The Blackfin ISA does not include any generally usable atomic instructions. While it does include a TESTSET instruction, there are some severe restrictions (and anomalies) that prevent it being used in general code.
As such, a software-only solution has been put together so that code running under Linux in user space can behave as if it has access to a variety of useful atomic functions. To be clear, this does not cover kernel code, or code running under other operating systems.
The types of atomic functions provided are exchange (xchg), compare and swap (cas), simple math (add/subtract), and binary operations (and/or/xor).
The atomic functions live in a specific memory address range (as documented in the ABI). When user space code needs to do an atomic operation, it calls the functions in this range. This code region is referred to as the
fixed code region because the code lives at a fixed location.
If the user code happens to be interrupted by the kernel in the middle of one of these tiny functions, the kernel will automatically complete the function for the user code (register moves, data load/stores, etc…). This way, from the perspective of user space, the functions are always completed atomically. If the user code isn't interrupted by any asynchronous event, then the function completed atomically.
The atomic code is hand crafted to be as few instructions as possible so that the kernel rarely needs to do these modifications. However, when it does, it knows exactly which registers need to be changed, or which registers contain the memory addresses that need to be modified.
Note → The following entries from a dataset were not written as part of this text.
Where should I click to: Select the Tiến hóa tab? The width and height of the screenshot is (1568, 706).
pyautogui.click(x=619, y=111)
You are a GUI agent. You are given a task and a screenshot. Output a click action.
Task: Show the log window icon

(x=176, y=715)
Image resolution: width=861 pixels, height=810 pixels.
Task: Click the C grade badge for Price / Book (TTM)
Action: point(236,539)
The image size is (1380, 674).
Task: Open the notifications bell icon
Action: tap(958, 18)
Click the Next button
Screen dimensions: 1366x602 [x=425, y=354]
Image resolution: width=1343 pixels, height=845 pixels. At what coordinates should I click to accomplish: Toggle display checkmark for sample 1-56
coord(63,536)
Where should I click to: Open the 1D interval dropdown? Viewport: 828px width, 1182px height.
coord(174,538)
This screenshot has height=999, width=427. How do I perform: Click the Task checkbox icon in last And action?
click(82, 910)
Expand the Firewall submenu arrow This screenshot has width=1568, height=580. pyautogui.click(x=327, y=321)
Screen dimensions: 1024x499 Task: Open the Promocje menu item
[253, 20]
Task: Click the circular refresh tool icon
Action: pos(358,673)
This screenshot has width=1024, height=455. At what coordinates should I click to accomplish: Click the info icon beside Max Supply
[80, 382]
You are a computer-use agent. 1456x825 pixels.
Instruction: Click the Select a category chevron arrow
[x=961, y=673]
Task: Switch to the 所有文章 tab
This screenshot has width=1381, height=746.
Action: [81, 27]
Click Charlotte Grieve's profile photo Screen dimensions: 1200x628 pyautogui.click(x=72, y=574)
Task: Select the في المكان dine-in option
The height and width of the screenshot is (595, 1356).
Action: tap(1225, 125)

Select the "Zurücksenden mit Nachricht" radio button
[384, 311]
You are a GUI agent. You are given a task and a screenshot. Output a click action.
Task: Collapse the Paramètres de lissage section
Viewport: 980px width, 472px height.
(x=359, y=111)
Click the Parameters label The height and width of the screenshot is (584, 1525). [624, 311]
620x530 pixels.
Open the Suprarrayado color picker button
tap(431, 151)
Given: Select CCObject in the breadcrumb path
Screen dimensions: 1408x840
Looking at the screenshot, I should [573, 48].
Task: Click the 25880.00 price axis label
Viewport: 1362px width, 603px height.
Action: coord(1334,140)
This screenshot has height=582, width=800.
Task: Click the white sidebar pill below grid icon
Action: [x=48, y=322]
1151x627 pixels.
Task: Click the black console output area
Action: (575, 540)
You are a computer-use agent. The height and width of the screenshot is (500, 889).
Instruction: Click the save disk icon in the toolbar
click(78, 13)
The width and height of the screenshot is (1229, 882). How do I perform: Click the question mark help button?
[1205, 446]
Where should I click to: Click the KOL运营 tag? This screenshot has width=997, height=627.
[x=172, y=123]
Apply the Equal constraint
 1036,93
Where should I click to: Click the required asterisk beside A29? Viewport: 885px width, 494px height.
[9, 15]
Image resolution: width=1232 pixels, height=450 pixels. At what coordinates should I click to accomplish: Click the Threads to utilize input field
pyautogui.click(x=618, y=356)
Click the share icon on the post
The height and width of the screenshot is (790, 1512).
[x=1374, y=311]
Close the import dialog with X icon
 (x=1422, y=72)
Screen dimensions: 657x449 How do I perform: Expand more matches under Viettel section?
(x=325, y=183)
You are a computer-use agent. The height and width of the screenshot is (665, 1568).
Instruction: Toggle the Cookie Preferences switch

This check is placed at the end of the common interrupt return path. We see if the user space PC is in the middle of this atomic range. If it isn't, we continue on quickly (as this is the most common code path). If it is in the range, we perform further checks as necessary for each function. The base address is chosen because only code that is atomic should be executing below it (see the NULL pointer section in the Linux ABI).
Since these addresses are fixed in the Linux ABI, the toolchain uses them automatically when creating Linux applications.